Center Twp. District 14

Whitely

Photo taken April 29, 2021. From the author’s collection.

The United States government granted James Howell the property that the Whitely schoolhouse would later sit on in 1833. Nearly sixty years later, the Whitely Land Company awarded the Center School Township block 42 for the construction of a schoolhouse48

In 1901, Center Township combined the District 11 Boyceton school -a structure that the township didn’t own and had become unsuitable for school purposes48– with the District 14 school. By 1903, the Whitely school was the township’s largest in terms of number of students50. Attendance kept growing: In 1905, a new structure, known as Longfellow51, opened three blocks west of the old schoolhouse, at the southwest corner of the present-day Doctor M.L.K. Jr. Boulevard and East Highland Avenue. That year, around forty pupils from the District 1 Priest College school were sent to Whitely, as were students from District 7 Riverside who had previously gone to the shuttered Hamilton Township District 10 school, a joint operation between the Hamilton and Center townships52

The Longfellow school ceased operations as a Center Township schoolhouse prior to the 1919-20 school year53 after Muncie annexed the Whitely area in 1918. In 1928, the Shaffer Chapel AME Church purchased the abandoned schoolhouse from the Muncie Community School Board for $3,50054. The church has altered and improved the building over the years and, as a house of worship, it’s become historic in its own right.

References

  1. Whitely, Indiana.
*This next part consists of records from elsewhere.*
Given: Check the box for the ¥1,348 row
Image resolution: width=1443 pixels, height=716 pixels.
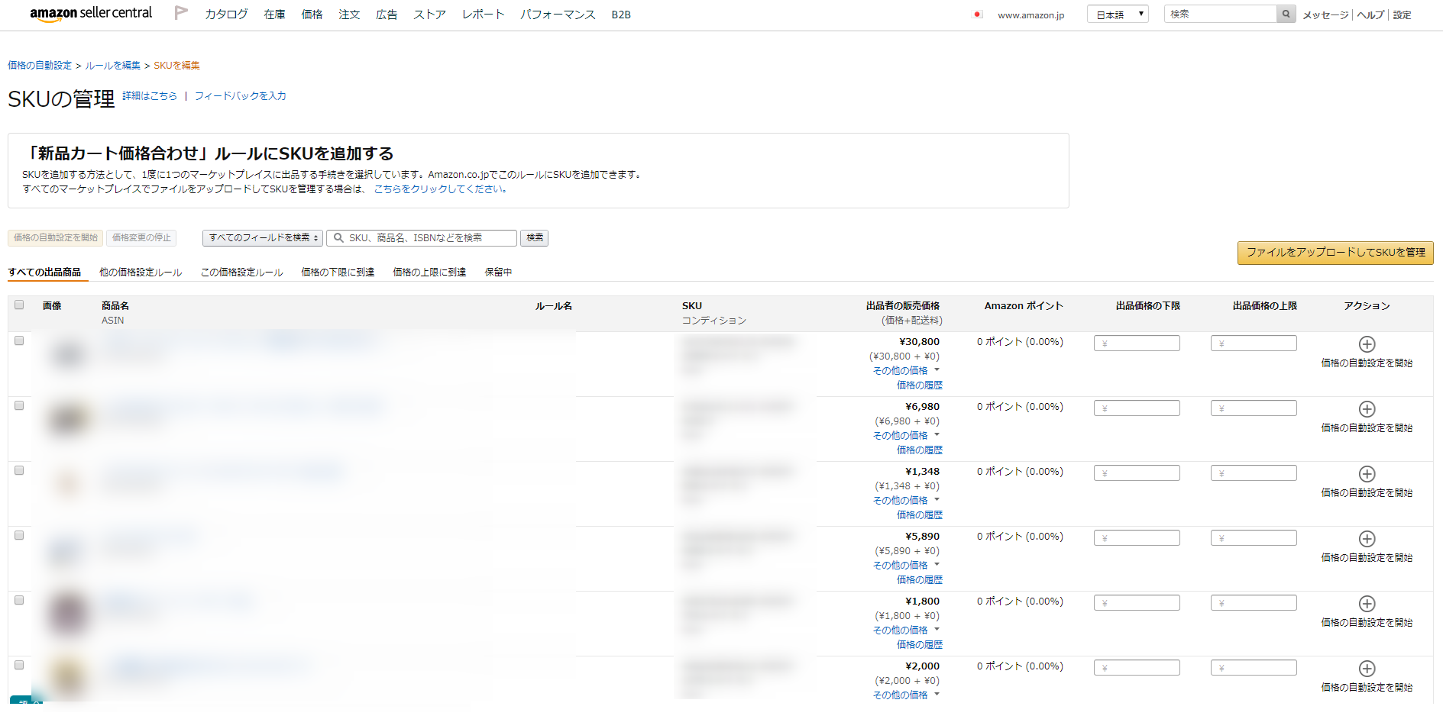Looking at the screenshot, I should click(19, 470).
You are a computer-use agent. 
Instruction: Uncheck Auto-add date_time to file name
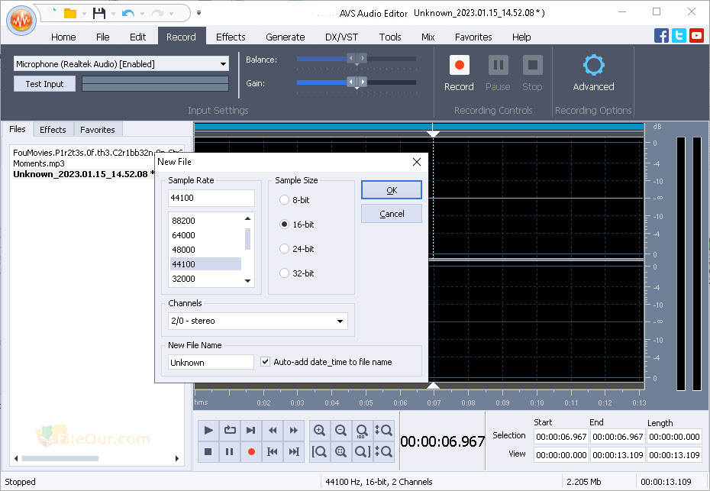(x=266, y=361)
Our Churches Are Our Community (2016). Jacket Copy Creative. https://whitelycc.files.wordpress.com/2012/01/whitelyhistory_churches.pdf. . Retrieved September 2, 2021.
  2. The consolidating of Delaware County schools progresses. (1903, June 28). The Muncie Morning Star. p. 9.
  3. (See footnote 14).
  4. (See footnote 16).
  5. (See footnote 2). 
  6. Delaware County Public Schools. (1919). School directory, Delaware County public schools, Delaware County, Indiana 1919-1920. Muncie, IN. 
  7. Satterfield, Ed. (1992, September 6). African Americans have long history in religious community. The Muncie Star. p. 5D.